Whalen: One thing that’s so appealing about NOLA’s restaurants is that they are not scene-y. There are not paparazzi and celebrities littering the restaurants. And we definitely don’t have a hotshot Miami restaurateur creating a see-and-be-seen environment [like the book’s description of fictional restaurants Rosella and LBD]. That doesn’t exist here.

Landry: He says he grabs an organic green jalapeño chile pepper from a plastic baggie sticking out of his back pocket and pops it in his mouth for a spicy pick-me-up. Come on … No way this dude has any taste buds left.

Read also: Cheap but chic: Chef Bahtiar Sigar teaches #SobatMisqueen to cook in #MasakDarurat

The Food

Whalen: There’s a scene where Rooney is on a stakeout and cooks a roast beef po’ boy in his front seat using a portable mini hot plate that he plugs into his car. You don’t need our local viewpoint to tell you it’s ridiculous to consider cooking a sloppy roast beef po’ boy in the front seat of your car. Unless that’s where you live, in a van.

Landry: During a chase scene, the “hero” is walking around a dangerous neighborhood. He’s nervous but trying to find a clue. Then he smells BBQ shrimp cooking. And this idiot follows the smell. BBQ shrimp is a famed NOLA dish, and it’s not done on a grill, it’s made in a pan, or in the oven, or a little bit of both. Anyway, Rooney walks into this yard and finds an old woman working the grill and singing church hymns. And her secret recipe for BBQ shrimp is nutmeg, curry powder, and a splash of 7 Up.
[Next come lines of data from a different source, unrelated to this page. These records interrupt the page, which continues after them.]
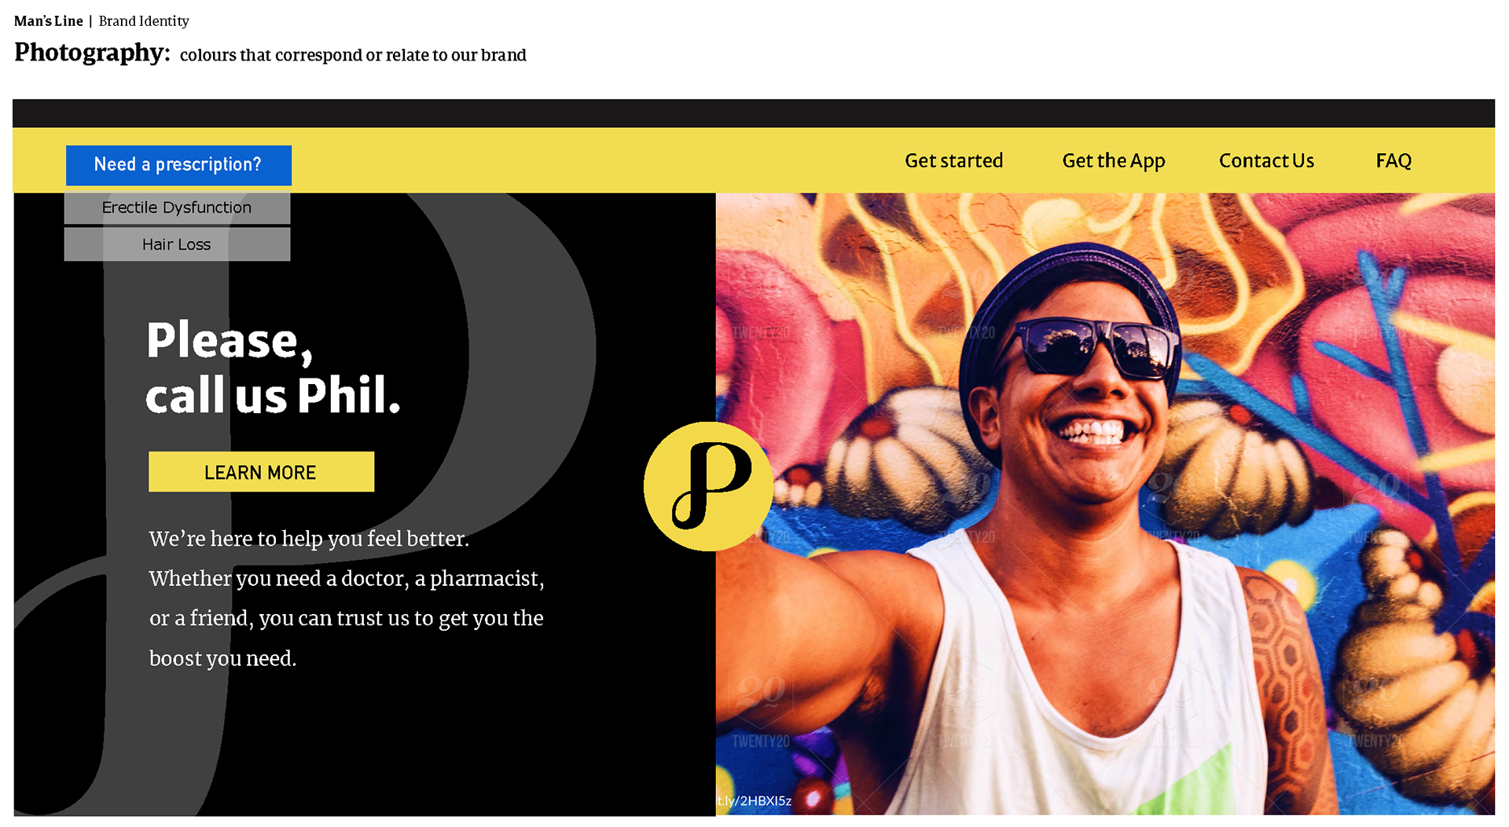This screenshot has height=827, width=1509.
Task: Open the 'Contact Us' page link
Action: tap(1266, 161)
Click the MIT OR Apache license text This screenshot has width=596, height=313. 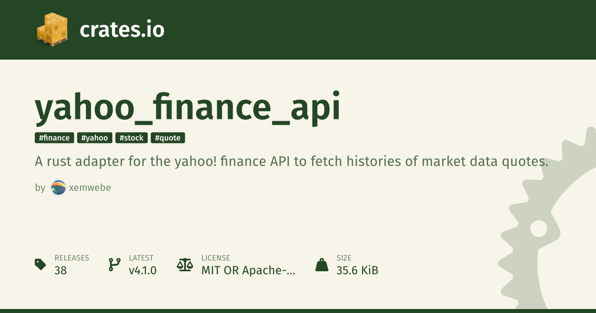point(248,271)
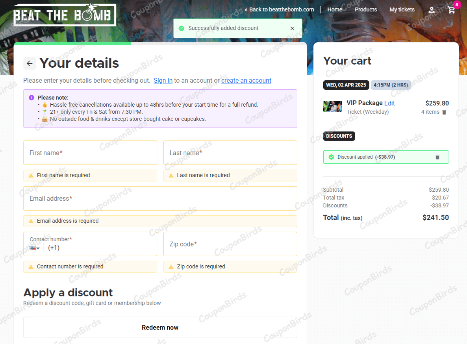The height and width of the screenshot is (344, 467).
Task: Open the create an account link
Action: pyautogui.click(x=246, y=80)
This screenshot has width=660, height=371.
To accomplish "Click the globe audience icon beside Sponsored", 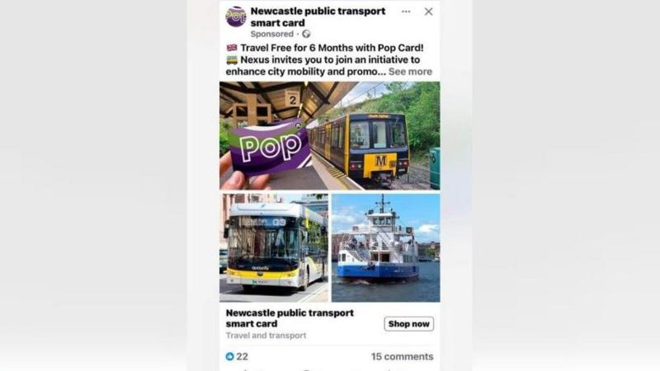I will point(306,34).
None of those ingredients are in BBQ shrimp, and I don’t think I’ll be trying that recipe anytime soon.

Whalen: At one point, he says his first course at a restaurant is grilled crawfish with a tangy ginger glaze laced with smoky-spicy Szechuan peppercorns.
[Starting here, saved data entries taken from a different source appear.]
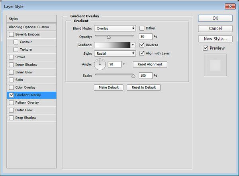Click Reset Alignment button
Viewport: 239px width, 176px height.
pos(150,64)
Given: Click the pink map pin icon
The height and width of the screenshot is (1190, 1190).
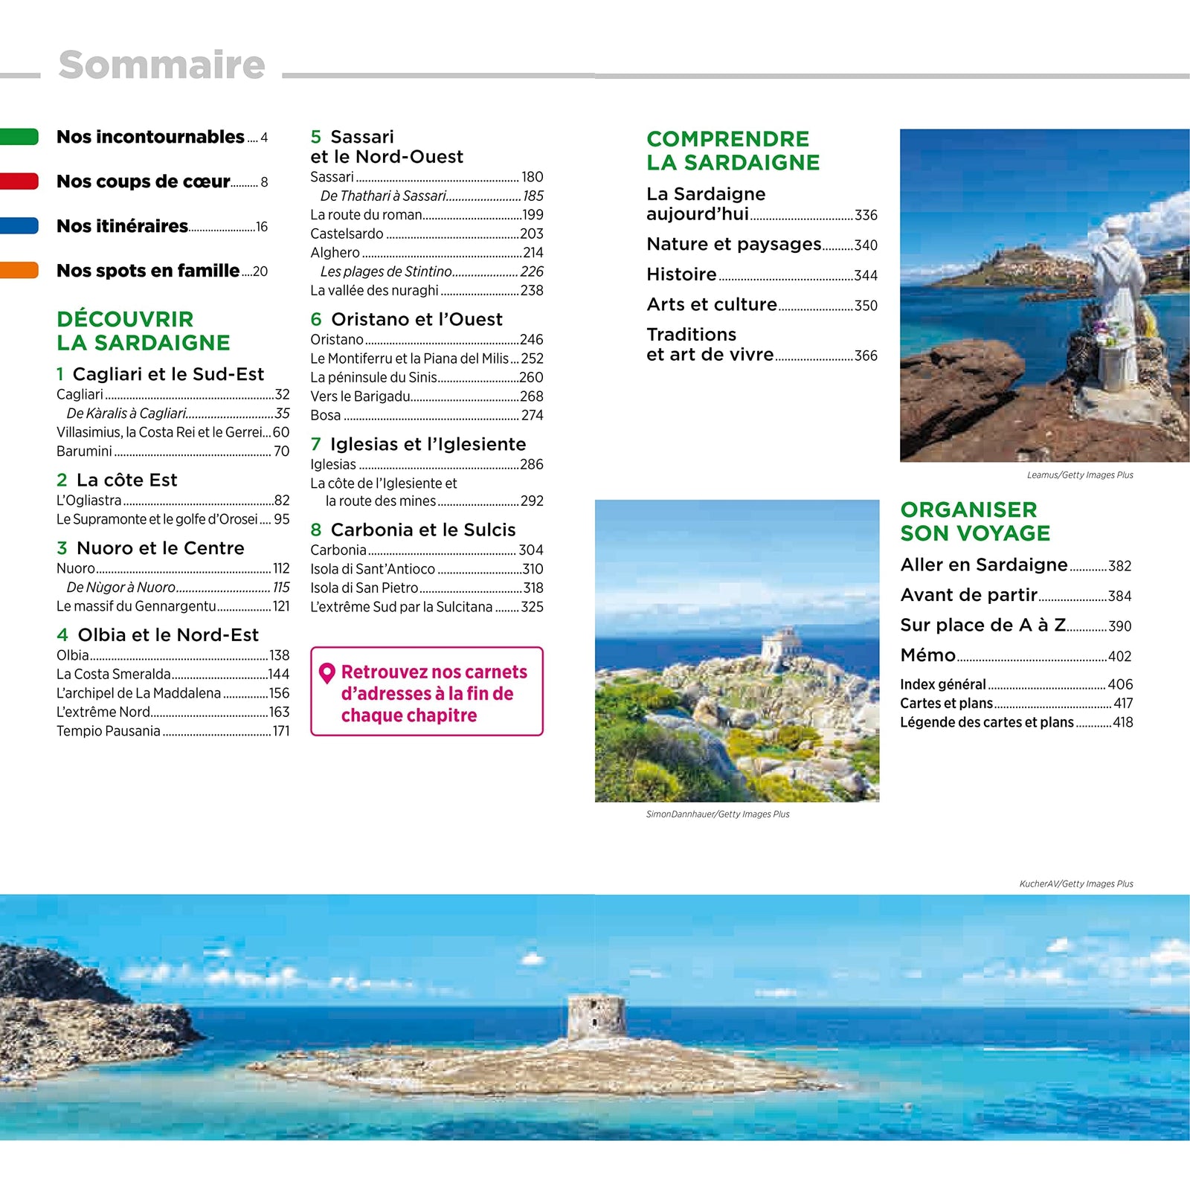Looking at the screenshot, I should point(327,674).
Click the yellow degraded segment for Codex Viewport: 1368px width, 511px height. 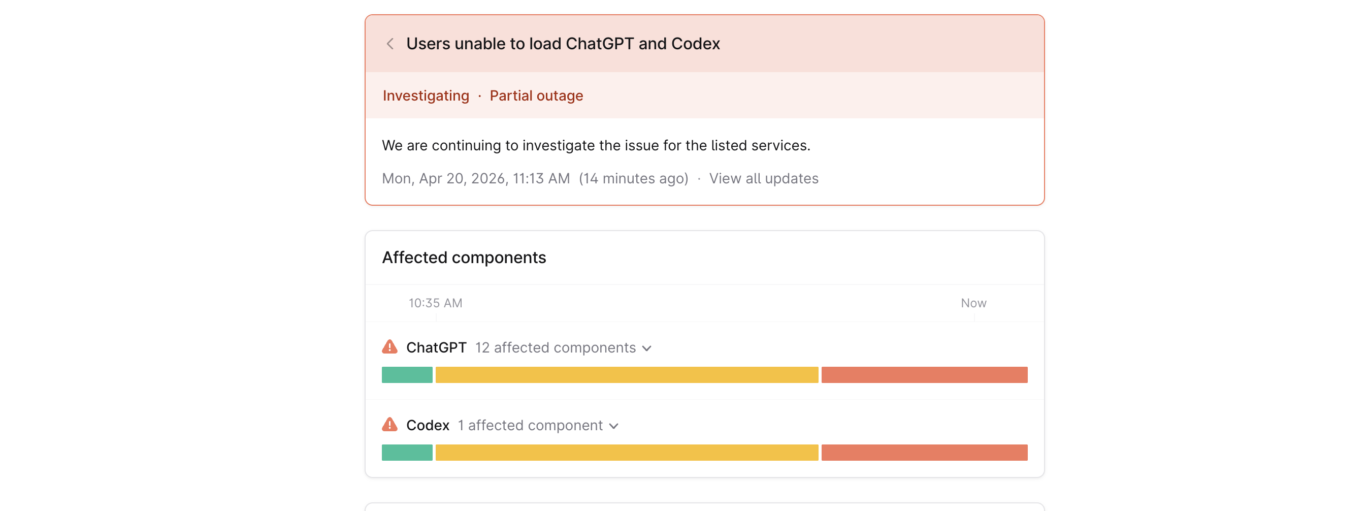tap(627, 453)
Landry: I’m still trying to figure out how you grill crawfish.

Whalen: And then he plates an egg dish, adds a parsley sprig garnish, and sticks it in the warming drawer of the oven. So many things here. One: Who garnishes eggs with sprigs of parsley? Two: Once you’ve done that, why would you put it in a warming drawer to die?

Landry: As he’s trying to save the city from mass destruction and running his food truck and falling in love, he finds time to have elaborate four-course meals. And the fancy food he describes is not anything any of the chefs in this city would be proud of, by the way. Oyster-infused veal cheek served in an oyster shell with rhubarb aioli?

Whalen: To go back to the grilled crawfish—how do you even grill a crawfish? I have never come across them. At one point, the hero makes a reference to all the crawfish in the Gulf [of Mexico]. They aren’t a Gulf-water crustacean; they live in bayous and rice fields. The odds of me recommending this book to someone is the same as how many crawfish there are in the Gulf.